Витька знал, что я буду писать о нем. Мы с ним много раз по этому поводу шутили, кто о ком будет писать некролог (он, кстати, незадолго до смерти написал по заказу известной немецкой газеты ряд некрологов на живых знакомых: газете нужна была уникальная информация и низкий старт на всякий случай. Я не суеверен, но мне не понравилась эта история). Кто уйдет раньше, это тогда 7 лет разницы в возрасте казались Днепром, который не перелететь, а вот теперь, когда я на десть лет старше Вити на момент его ухода, давно понял, что все и здесь относительно. Я несколько раз, особенно, когда он последний раз заболел, и я не знал, о чем с ним говорить, ведь он все знал и понимал лучше меня, пытался уговорить его написать мемуары, хотя у него уже не было времени, да и никогда он этого не хотел. «Другие напишут»,- сказал он, не выговорив, но показав бровями: «ты и напишешь». Тем более, я уже писал о нем в «Момемурах». Да, у меня сохранилась среди Витиных писем и рукописей стихов одна забавная расписка. Мол, я Виктор Кривулин, обязуюсь передать Михаилу Бергу все доходы от своих публикацией, если разглашу содержание его романа «Момемуры». Вот в такие играли игры: все равно все растрепал, всем, кому можно, рассказал, но это и так понятно.

Вити уже нет ровно столько, сколько было его сыну Левке, погибшему за год до смерти Вити.

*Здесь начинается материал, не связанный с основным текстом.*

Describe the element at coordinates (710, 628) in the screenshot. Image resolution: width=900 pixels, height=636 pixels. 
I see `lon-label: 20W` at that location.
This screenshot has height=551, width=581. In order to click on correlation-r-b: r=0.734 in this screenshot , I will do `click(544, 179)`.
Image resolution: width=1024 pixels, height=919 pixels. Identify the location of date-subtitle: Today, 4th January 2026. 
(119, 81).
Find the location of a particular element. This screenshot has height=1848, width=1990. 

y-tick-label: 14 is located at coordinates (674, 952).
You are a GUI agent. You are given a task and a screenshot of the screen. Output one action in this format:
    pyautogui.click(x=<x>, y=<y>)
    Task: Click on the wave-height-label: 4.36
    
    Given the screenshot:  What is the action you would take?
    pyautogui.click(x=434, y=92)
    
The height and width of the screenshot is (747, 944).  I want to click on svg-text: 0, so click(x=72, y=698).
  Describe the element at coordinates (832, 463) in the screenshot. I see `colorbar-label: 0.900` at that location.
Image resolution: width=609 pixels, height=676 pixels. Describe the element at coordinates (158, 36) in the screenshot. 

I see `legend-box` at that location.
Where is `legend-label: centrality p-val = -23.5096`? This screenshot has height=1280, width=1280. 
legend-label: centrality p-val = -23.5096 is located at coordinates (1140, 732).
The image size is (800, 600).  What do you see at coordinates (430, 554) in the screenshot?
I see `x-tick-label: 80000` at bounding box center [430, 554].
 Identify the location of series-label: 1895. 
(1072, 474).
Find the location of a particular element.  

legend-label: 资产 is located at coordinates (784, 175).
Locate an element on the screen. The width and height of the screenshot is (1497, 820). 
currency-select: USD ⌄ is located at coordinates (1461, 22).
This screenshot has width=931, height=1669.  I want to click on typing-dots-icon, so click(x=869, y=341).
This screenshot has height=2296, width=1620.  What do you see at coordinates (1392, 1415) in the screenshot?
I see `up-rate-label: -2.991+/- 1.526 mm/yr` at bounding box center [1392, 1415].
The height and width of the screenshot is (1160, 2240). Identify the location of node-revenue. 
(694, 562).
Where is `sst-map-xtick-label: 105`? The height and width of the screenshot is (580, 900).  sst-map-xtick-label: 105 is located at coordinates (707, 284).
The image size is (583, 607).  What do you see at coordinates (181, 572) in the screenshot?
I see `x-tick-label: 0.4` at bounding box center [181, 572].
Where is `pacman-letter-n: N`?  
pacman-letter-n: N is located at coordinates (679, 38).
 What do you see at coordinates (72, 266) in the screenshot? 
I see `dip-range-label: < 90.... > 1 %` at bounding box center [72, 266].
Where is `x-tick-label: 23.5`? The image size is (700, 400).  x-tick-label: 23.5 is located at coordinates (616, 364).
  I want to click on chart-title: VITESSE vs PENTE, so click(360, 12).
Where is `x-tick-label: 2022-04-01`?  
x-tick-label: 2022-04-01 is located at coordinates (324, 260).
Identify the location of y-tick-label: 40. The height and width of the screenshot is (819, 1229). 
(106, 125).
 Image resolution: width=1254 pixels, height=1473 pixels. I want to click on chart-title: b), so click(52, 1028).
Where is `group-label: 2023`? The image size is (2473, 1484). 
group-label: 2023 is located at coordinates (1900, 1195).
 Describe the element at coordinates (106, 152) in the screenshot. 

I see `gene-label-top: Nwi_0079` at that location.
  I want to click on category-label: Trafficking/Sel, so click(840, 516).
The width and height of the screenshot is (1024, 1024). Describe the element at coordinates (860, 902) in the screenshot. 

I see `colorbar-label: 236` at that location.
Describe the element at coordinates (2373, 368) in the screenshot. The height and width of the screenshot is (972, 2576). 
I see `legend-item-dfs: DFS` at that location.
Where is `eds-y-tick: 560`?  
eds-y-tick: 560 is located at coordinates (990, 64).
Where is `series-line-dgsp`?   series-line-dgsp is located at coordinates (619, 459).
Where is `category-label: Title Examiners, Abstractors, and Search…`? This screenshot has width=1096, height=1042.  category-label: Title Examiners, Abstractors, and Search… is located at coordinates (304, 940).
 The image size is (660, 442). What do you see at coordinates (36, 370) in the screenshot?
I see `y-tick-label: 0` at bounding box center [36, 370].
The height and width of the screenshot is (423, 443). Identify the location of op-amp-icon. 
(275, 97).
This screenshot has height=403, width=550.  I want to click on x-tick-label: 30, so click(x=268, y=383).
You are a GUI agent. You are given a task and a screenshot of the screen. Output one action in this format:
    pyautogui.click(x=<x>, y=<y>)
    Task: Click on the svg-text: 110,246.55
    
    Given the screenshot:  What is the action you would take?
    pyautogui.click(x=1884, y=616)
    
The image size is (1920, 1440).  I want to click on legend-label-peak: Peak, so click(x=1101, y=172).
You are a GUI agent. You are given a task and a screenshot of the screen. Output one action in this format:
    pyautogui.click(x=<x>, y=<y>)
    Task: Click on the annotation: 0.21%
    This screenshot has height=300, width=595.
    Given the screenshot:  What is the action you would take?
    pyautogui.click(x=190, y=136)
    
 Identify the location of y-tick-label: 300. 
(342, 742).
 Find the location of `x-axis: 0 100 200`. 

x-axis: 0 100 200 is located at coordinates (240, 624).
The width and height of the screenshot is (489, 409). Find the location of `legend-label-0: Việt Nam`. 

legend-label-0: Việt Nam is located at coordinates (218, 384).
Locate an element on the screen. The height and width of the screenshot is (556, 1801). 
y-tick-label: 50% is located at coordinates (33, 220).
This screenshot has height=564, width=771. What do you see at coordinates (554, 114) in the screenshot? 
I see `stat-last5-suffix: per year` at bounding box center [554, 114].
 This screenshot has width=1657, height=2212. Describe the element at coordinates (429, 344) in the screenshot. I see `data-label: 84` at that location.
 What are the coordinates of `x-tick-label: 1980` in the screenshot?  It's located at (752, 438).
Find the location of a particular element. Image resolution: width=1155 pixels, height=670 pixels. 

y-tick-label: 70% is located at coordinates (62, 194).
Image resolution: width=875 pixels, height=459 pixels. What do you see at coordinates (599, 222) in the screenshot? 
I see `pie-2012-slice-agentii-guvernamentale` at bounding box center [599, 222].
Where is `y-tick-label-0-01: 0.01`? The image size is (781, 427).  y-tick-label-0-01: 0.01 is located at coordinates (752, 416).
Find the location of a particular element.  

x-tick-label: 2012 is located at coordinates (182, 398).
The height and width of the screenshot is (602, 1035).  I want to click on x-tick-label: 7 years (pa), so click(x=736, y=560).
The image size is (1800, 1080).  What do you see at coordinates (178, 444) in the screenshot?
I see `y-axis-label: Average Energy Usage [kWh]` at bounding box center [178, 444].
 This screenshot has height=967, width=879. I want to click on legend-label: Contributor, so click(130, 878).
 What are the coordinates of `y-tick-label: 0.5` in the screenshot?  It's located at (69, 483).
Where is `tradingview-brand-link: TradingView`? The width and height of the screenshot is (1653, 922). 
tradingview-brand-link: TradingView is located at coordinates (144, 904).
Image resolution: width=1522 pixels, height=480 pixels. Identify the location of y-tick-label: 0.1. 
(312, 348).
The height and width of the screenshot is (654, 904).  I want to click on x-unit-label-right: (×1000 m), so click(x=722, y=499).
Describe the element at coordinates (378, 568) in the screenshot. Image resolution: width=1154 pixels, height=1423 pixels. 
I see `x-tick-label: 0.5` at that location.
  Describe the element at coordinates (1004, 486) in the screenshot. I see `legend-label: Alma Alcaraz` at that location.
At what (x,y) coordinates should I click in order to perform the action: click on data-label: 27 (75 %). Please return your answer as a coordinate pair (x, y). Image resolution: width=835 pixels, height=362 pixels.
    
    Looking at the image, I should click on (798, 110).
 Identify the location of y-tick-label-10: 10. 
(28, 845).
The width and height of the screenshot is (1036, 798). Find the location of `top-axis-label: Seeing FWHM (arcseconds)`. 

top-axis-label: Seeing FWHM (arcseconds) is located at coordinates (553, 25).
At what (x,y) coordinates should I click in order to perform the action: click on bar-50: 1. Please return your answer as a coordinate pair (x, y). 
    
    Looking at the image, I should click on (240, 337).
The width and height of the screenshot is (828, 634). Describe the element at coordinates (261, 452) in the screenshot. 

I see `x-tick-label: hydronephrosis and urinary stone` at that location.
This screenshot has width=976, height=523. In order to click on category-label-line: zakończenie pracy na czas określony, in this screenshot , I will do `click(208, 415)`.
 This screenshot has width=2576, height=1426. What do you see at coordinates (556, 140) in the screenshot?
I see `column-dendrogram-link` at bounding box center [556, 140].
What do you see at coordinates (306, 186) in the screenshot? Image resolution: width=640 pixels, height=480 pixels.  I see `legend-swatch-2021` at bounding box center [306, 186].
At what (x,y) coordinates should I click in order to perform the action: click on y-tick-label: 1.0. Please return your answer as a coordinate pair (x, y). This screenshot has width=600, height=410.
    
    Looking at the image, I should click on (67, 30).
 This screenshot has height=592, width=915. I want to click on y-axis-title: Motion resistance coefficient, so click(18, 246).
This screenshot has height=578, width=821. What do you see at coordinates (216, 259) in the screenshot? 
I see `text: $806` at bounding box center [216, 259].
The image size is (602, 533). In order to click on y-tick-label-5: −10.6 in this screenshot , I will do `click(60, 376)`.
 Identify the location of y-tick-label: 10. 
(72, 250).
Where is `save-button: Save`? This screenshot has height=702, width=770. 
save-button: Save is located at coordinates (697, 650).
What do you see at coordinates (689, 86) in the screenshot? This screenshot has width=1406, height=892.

Я много писал о нем, хотя все долги так и не отдал, да и не понял еще очень многое. Не знаю еще больше. Например, как и когда все началось? Сам Витя считал днем своего рождения как поэта 24 июля 1970, когда, по его словам, он понял, как нужно писать, что нужно писать и зачем писать. Определенным итогом стал знаменитый «Вопрос к Тютчеву», от которого он вел свою поэтическую биографию, хотя на самом деле поэтика этого стиха и последующих нащупывалась намного раньше и корректировалась впоследствии неоднократно. Но эти вопросы: как нужно писать, что и зачем – вопросами остались. Я попытался дать свою версию ответов, но как бы ответил сам Витя, не пожелавший уточнять, ибо хотел, чтобы ответы искались среди его строк, я не знаю. Естественный путь.